Document text =>
>> BEGIN

Can you focus on answering with actual facts now?

I won't even go into how I equate red herring with pre ipos.

Instead I'm curious how it's a fact that restaurants under write their menu prices because the tip is factored into the cost of the meal from a business owner perspective.

I even pointed out how you can prove waitresses are expected to get tips because in the old days they were paid a lower minimum wage with the expectation that the tip would cover the rest (to make the regular minimum at the very least). I can prove that. Can you prove your stance on the menu prices being under written to accommodate for the tip?


----------



## Dropking (Aug 18, 2017)

sellkatsell44 said:


> Soooooo
> Again no straight answer. I didn't mean underwriting like mortgage so much as under (like making under what's norm) and writing like..writing... so I'll clarify that.
> 
> Can you focus on answering with actual facts now?
> ...


You have it backwards. Waitresses agree to work for minimum wage or lower because tipping is customary and part of the compensation model. This is not the restauranteer underwriting anything. If you need to use that word, it is the waitress underwriting herself because she doesn't expect there are a lot if Kats and Steves out there. And she is right. Almost everyone else tips, more or less depending on her service, so she is inspired to do an excellent job for you.


----------



## sellkatsell44 (Oct 25, 2015)

Dropking said:


> You have it backwards. Waitresses agree to work for minimum wage or lower because tipping is customary and part of the compensation model. This is not the restauranteer underwriting anything. If you need to use that word, it is the waitress underwriting herself because she doesn't expect there are a lot if Kats and Steves out there. And she is right. Almost everyone else tips, more or less depending on her service, so she is inspired to do an excellent job for you.


O. m. G.

First of all, I probably tip better than you. Ironic isn't it? I always tip $1-2 on to go orders of $10 or less and usually if my meal is $12, my tip is $4.

>> END

To be done =>
**1)** In the tipping thread, update the part that opens with the words containing "Instead I'm curious" and closes with "business owner perspective.", replacing "menu prices" with "listed prices".
**2)** Answer these questions using the tipping thread:
(a) Which user's post is dated Aug 18, 2017?
(b) How much does sellkatsell44 say they usually tip when a meal costs $12?
(c) According to Dropking, why do waitresses agree to work for minimum wage or lower?
**3)** Resume the tipping thread from where it stops.

[Data taken from a collection]
>> BEGIN

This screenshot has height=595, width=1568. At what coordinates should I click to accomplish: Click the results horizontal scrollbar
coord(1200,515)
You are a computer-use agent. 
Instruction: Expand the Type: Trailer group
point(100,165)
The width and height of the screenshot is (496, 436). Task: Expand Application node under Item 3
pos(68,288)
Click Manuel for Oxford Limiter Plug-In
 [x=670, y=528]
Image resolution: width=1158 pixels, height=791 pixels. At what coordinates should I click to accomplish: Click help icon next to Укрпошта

>> END

Outputs by task =>
**1)**
Instead I'm curious how it's a fact that restaurants under write their listed prices because the tip is factored into the cost of the meal from a business owner perspective.

**2)**
(a) Dropking
(b) $4
(c) Because tipping is customary and part of the compensation model.

**3)**
Second, you have it backwards. Especially when you say restauranteer...it's the government setting minimum wage to be two something...and I literally read it off those osha posters. The tips are suppose to supplement it to minimum wage (what it is for the rest of the folks) and if not, the owner covers it.

The fact that you don't get this is mind blowing.

And you just ignored the question or fail to provide again, the proof to your "statement".


----------



## Dropking (Aug 18, 2017)

sellkatsell44 said:


> O. m. G.
> 
> First of all, I probably tip better than you. Ironic isn't it? I always tip $1-2 on to go orders of $10 or less and usually if my meal is $12, my tip is $4.
> 
> ...


 Dear Kat, you asked a non sequitur question based on a false premise. The restauranteer underwrites nobody which makes your question invalid even it was well intentioned rather that merely argumentative to no obvious end.

Why you are asking it remains mysterious since you claim now that you understand the model after all and do tip. The fact of your customary tipping answers your own question. What a waste of my time, silly willy girl.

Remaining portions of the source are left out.